Убранство старинных зал, конечно, не соответствовало экспонатам нового музея: пулеметам, бескозыркам, красноармейским шлемам с красной звездой, портретам участников революционных событий. Тогда то, что уцелело – роспись и лепнину, задрапировали, закрыли стендами (если их не постигла худшая участь). Еще и сейчас высокий стенд закрывает огромный старинный камин, возле которого когда-то отогревался Петр Яковлевич Чаадаев и дремали клубные старички. Двор украсили две пушки, а после провала путча 1991 года во дворе музея несколько лет красовался обгоревший троллейбус, участник тогдашних стычек на улицах Москвы. У каждого времени свои приметы.

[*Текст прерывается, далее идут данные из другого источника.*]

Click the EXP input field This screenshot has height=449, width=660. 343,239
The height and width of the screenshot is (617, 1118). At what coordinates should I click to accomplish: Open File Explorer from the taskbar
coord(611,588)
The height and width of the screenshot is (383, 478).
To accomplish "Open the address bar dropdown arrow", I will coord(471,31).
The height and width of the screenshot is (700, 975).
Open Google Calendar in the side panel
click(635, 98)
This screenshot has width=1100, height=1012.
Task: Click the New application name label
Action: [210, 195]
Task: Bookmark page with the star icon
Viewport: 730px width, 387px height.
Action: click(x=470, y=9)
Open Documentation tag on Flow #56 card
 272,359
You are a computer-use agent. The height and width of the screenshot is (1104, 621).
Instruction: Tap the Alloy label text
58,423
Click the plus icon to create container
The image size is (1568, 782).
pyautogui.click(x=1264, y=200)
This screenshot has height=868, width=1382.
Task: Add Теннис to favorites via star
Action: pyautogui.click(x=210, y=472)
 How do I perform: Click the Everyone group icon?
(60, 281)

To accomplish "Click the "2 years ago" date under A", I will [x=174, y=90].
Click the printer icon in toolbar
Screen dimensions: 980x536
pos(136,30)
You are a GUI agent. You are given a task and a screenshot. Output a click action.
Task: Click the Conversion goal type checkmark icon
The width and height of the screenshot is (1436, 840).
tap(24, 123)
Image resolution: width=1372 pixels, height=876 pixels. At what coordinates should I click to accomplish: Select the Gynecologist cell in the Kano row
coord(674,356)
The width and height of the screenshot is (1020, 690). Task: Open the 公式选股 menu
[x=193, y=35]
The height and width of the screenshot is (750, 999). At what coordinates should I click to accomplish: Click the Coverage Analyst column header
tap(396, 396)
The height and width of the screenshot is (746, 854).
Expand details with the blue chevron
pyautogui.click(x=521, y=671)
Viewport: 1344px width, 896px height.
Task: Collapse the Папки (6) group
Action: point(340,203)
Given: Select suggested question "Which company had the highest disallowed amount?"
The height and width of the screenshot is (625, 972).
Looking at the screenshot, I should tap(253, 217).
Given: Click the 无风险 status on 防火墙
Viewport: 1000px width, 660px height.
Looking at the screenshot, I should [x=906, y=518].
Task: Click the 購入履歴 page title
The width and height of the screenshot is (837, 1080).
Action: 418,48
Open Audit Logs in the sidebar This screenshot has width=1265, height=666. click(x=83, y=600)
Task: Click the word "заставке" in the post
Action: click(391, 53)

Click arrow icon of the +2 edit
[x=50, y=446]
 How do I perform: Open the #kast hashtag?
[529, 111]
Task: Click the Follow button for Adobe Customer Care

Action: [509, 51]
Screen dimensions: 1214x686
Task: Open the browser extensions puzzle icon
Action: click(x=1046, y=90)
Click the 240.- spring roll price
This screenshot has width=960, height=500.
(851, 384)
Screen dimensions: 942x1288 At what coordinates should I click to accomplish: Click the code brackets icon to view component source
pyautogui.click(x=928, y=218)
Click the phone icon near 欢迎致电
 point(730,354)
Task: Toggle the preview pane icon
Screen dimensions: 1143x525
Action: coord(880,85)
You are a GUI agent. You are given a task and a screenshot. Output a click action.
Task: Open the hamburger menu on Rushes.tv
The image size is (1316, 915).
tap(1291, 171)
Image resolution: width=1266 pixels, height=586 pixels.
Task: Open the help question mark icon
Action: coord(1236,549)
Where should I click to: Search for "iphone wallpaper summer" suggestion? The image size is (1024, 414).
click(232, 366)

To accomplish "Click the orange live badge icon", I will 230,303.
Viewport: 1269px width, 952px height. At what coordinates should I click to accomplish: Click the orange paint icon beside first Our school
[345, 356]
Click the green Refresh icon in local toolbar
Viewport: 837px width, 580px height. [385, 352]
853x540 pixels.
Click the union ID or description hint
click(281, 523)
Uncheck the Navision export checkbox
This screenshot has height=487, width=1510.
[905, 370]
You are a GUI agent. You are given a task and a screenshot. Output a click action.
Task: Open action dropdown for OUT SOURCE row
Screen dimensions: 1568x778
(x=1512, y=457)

И вот, пользуясь правами всепроникающего воображения, останемся ненадолго после концерта и пройдем по опустевшему зданию – ведь мы можем невидимкой проскользнуть мимо бдительного охранника и выйти не через запертые двери, а напрямик – сквозь стену.

Длинный отреставрированный зал в сумерках словно снова подернулся патиной времени. Высокие шкафы, сквозь стекла которых виднеются солидные кожаные, тисненые тусклым золотом корешки книг – остатки клубной библиотеки, а может, и других старых и разоренных библиотек. Уютные столики для чтения, белеющие у стен бюсты, ломберные столы в соседней гостиной...

Сквозь высокие окна проникает свет угасающего дня. Сумерки сочатся через комнаты, как протекающее время, смешиваясь с тихими звуками музыки, сегодняшней и давно отлетевшей. Тень сумерек, тень времени, тень музыки... Может, это обволакивает нас неосязаемая душа дома?